Sheikh Juned is just 18, but now has convictions for arson, drug dealing, robbery, burglary, grievous bodily harm and even assaulting his own mother.
Lancashire Police asked magistrates to impose an ASBO, now known as a Criminal Behaviour Order, on Juned in March after telling the court his gang had left residents of the Stoneyholme area of Burnley living in fear.
But the request was denied because not enough terrified residents came forward to support the order.
Community PC David Cottam said at the time: "In my opinion, and that of my colleagues, that group see themselves as untouchable."
Juned, who is said to have a £10,000-a-year cannabis habit, is now finally starting an eight-year stretch behind bars after he was convicted of a savage mugging.
Burnley Crown Court heard how Juned an another man set upon victim Michael Conway as he walked through an underpass.
The thugs stamped on his head repeatedly, leaving him with multiple facial fractures.
Mr Conway had 14 teeth removed, suffered a fractured eye socket, broken nose, two broken cheekbones and a broken jaw in three places.
The roof of his mouth was also broken.
He had to have five metal plates inserted in his face and six screws in his jaw.
He is now scarred for life almost from ear to ear.
Sentencing him for robbery and causing grievous bodily harm, a judge said Juned was "thrill-seeking" and enjoying the "power to cause pain."
After the case Mr Conway, 33, who now works as a part time fireplace fitter said of his attackers: "They were like wild animals and left me for dead.

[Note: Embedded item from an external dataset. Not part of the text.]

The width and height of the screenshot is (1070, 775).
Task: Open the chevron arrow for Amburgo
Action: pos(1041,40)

My arms were grabbed from behind whilst another guy gave me a pasting.
"Pretty much every piece of bone in my face was broken - my eye socket, my jaw and my cheek bones are shattered and I suppose I just feel very lucky to be alive. These people are cowards."
"The last two years have been a total nightmare. You can tame animals but not these men - they need to put in cages for a long time. I was an absolute mess.

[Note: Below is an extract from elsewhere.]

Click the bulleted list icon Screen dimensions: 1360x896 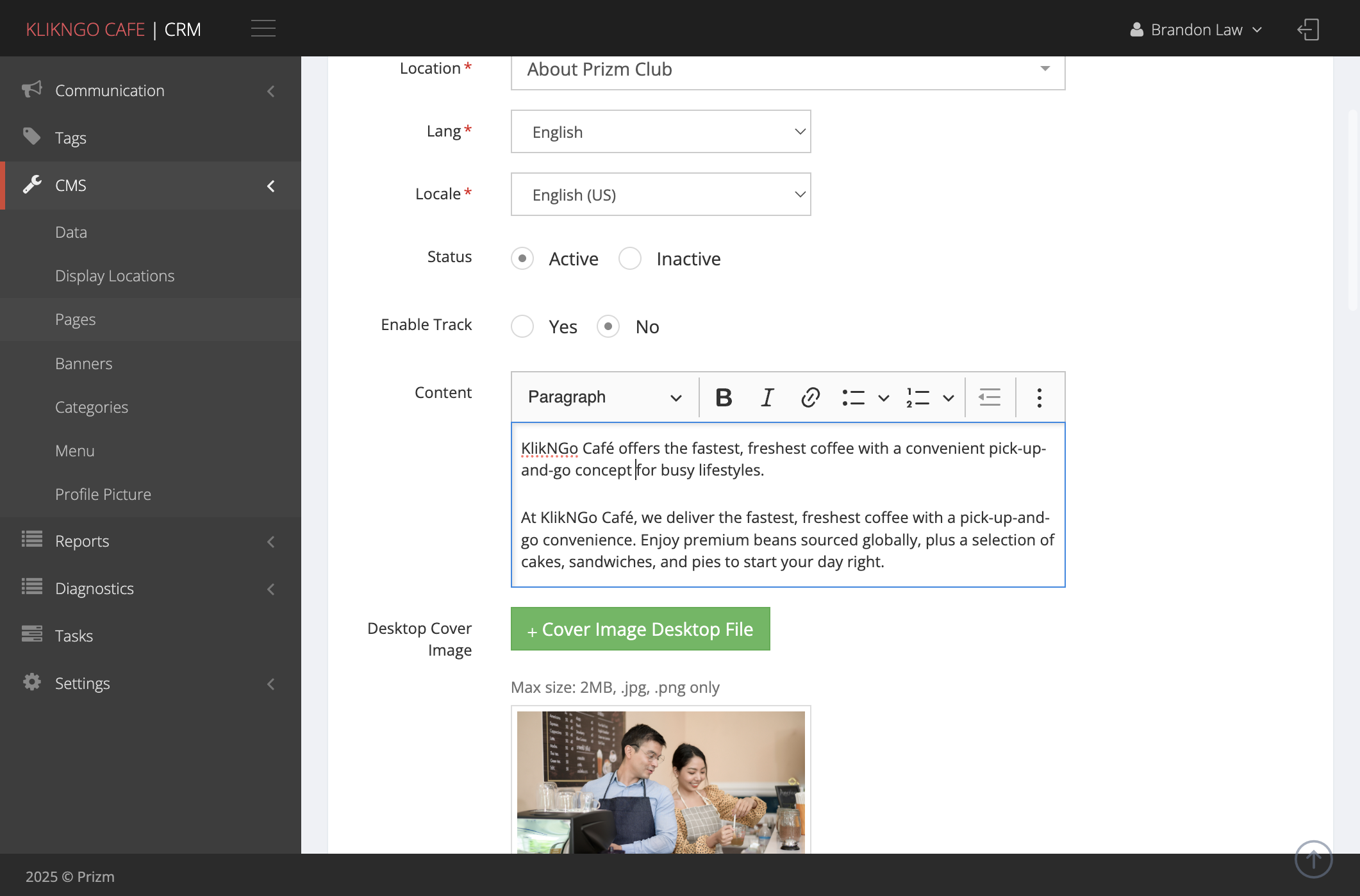(854, 397)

"I have never heard of someone suffering facial injuries like I did and surviving.
"I still have problems with my eyes, and of course I am very cautious now. It has dramatically changed my life.
"At least eight years jail shows that the court has taken the attack seriously."

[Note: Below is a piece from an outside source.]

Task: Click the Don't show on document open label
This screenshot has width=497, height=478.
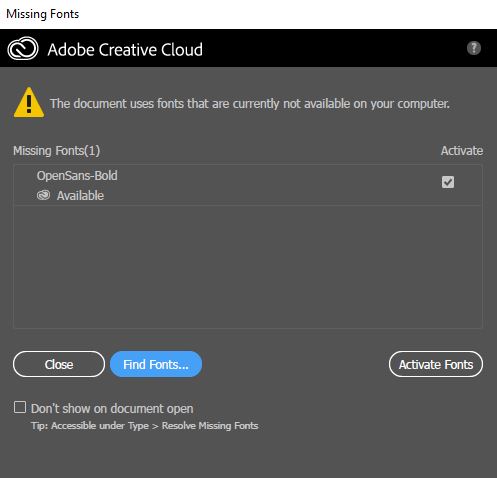Action: [x=112, y=408]
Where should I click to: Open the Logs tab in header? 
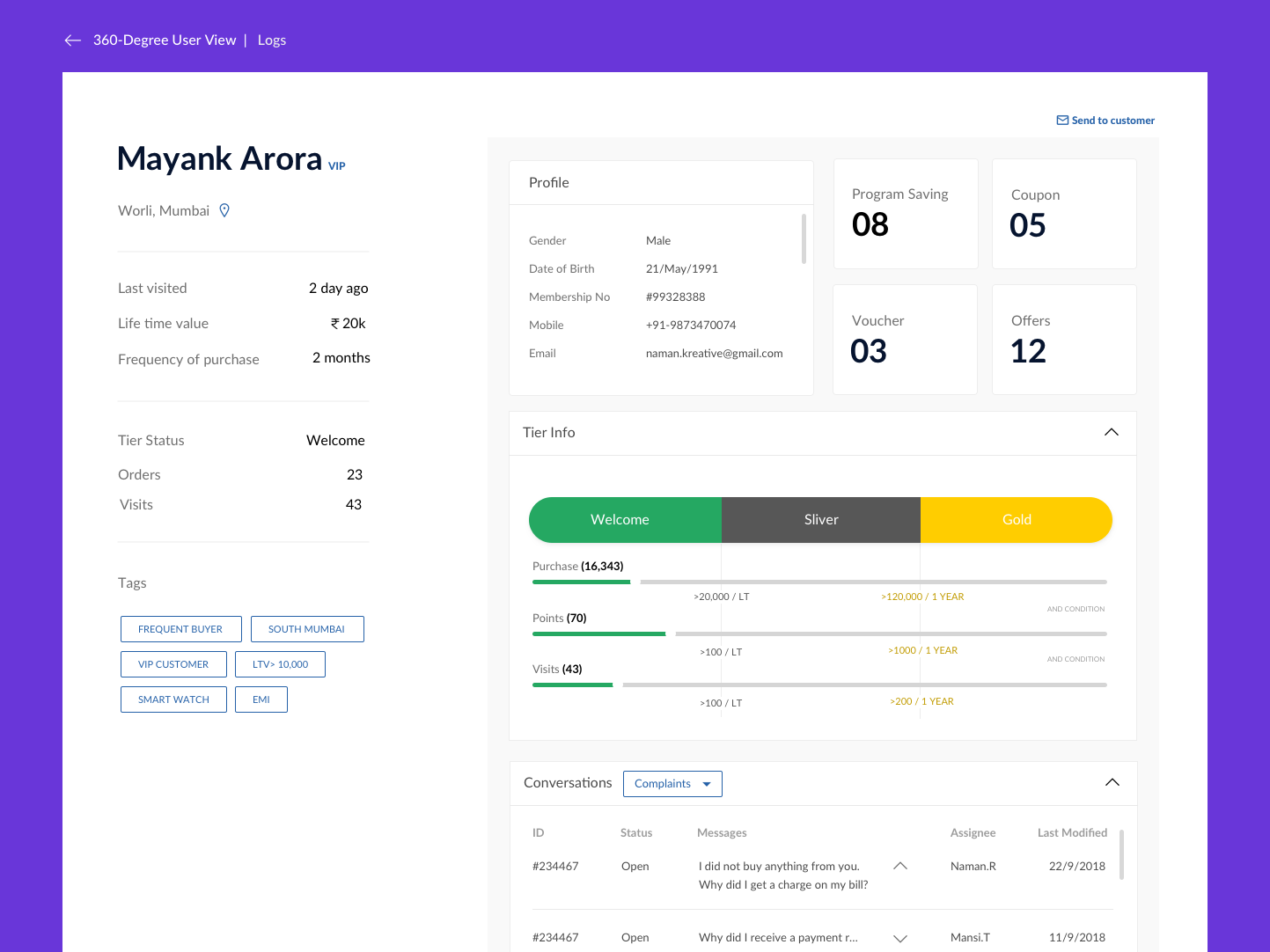(271, 40)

The hearing was told the incident occurred in March 2013 when Mr Conway was emerging from a subway under the M65 at Gannow Top, in Burnley, whilst walking home from Burnley college where he just applied for a computer science course.
He was approached by Juned and a friend and asked the time - but as he pulled out his mobile phone he was knocked to the floor and given a beating.
Eyewitnesses saw the student being kicked and stamped on while he was on the ground and came to his aid.
He was taken to hospital where it was discovered his mobile phone, wallet, passport and bank cards were missing.
Police arrested Juned after he tried to sell the phone on the black market. Mr Conway later picked him during an identification parade but had to relive his ordeal in the witness box.
In his victim impact statement Mr Conway, said he was found with the zig zag pattern of footwear on his face having been kicked about seven or eight times.
He was diagnosed with depression and considered ending his life.
He told his mother he wished he had never come out of the subway.
Prosecutor Geoff Whelan said: "He says his friends have helped him get through this and he doesn't think he would have got this far without them."
The court was told that six weeks before the robbery, Juned went out robbing and burgling.
He terrorised two children in a house with an imitation firearm and also made them relive it in a trial.
He also targeted two young children in a local park, asked for money and when they said they had none, stole their mobile phones.
In mitigation William Staunton, for Juned, said: "He would wish to apologise. He has now had a taste of custody, which has impacted upon him.
"The clang of the prison gates has led to him crying at nights. He hopes to lead a positive life on his eventual release."
But the judge Miss Recorder Tania Griffiths, QC, told Juned: "Your behaviour was down to thrill-seeking and wanting the power to cause pain.
"The gratuitous use of force was sickening and this man's terror was obvious when you proclaimed your innocence at him from the dock.
"He almost froze in fear as he watched you.
"He says his permanent scar will be will be a daily reminder of what he says was the worst day of his life."